#### Input rows ####

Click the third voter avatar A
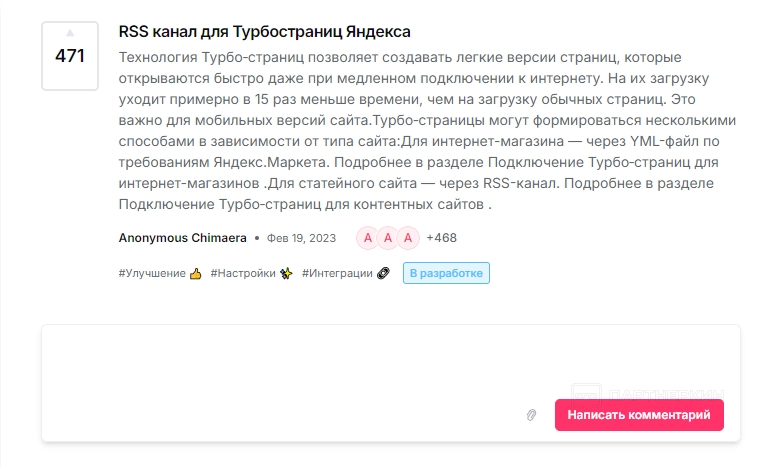This screenshot has width=775, height=467. (x=407, y=238)
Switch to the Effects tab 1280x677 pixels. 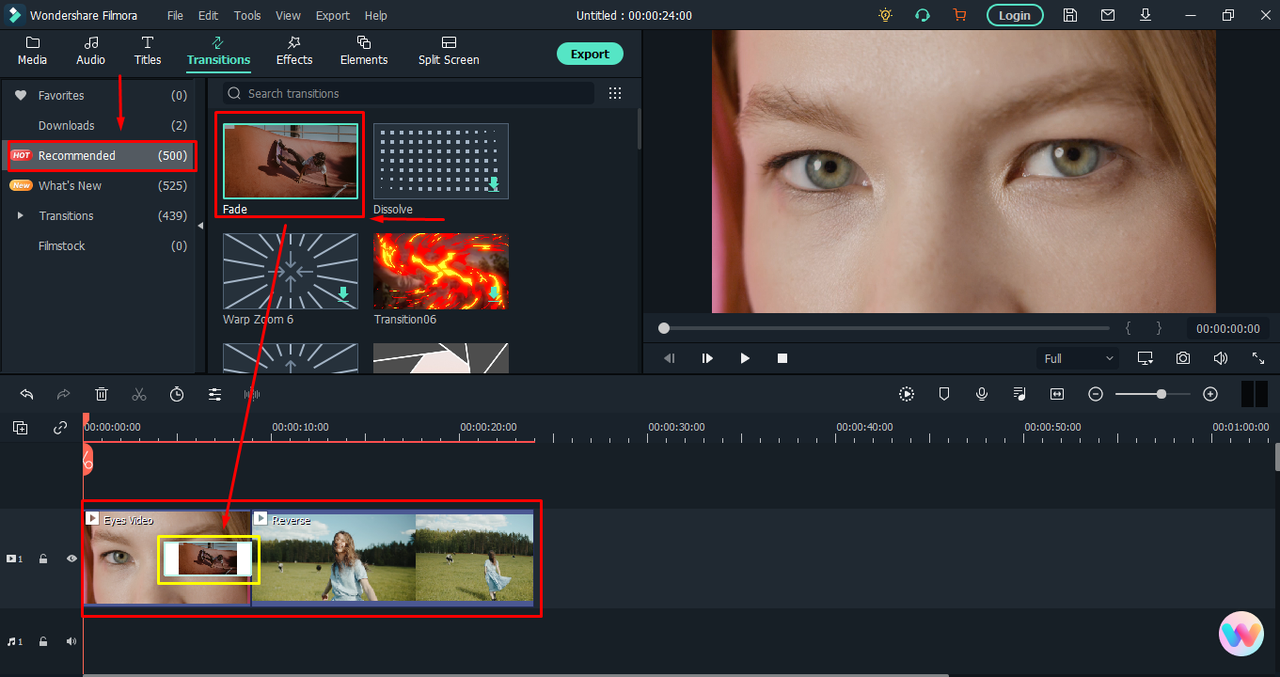coord(294,50)
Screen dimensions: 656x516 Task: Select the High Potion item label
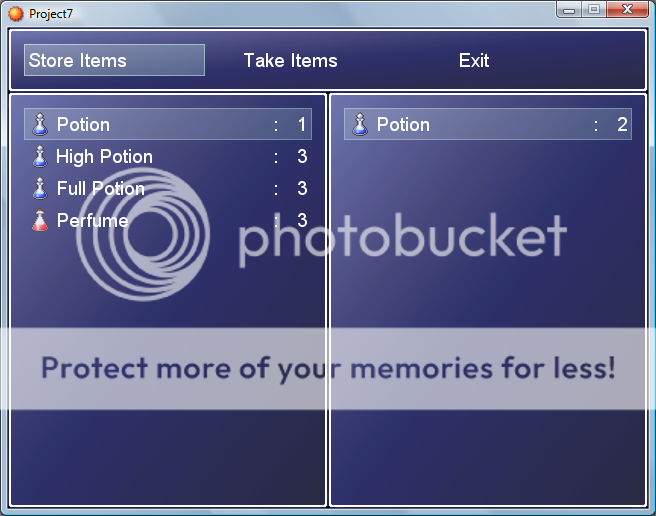[105, 157]
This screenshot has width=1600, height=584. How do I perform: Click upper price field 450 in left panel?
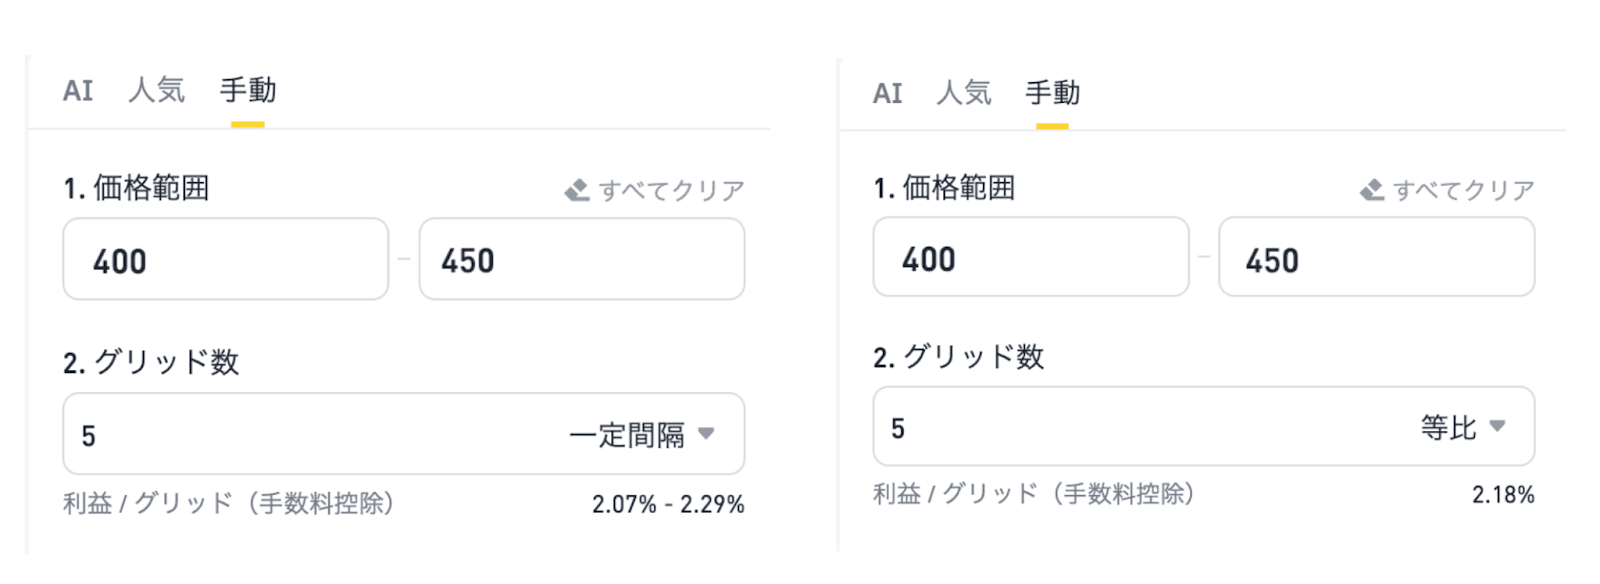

####

| Directions for this task |
Copy the items word for word, starting at the line containing "Screen dimensions: 656x516" and continuing through the final line of the items, and omit the pictures.

| Solution to this problem |
Screen dimensions: 656x516 Task: Select the High Potion item label
[105, 157]
This screenshot has width=1600, height=584. How do I perform: Click upper price field 450 in left panel?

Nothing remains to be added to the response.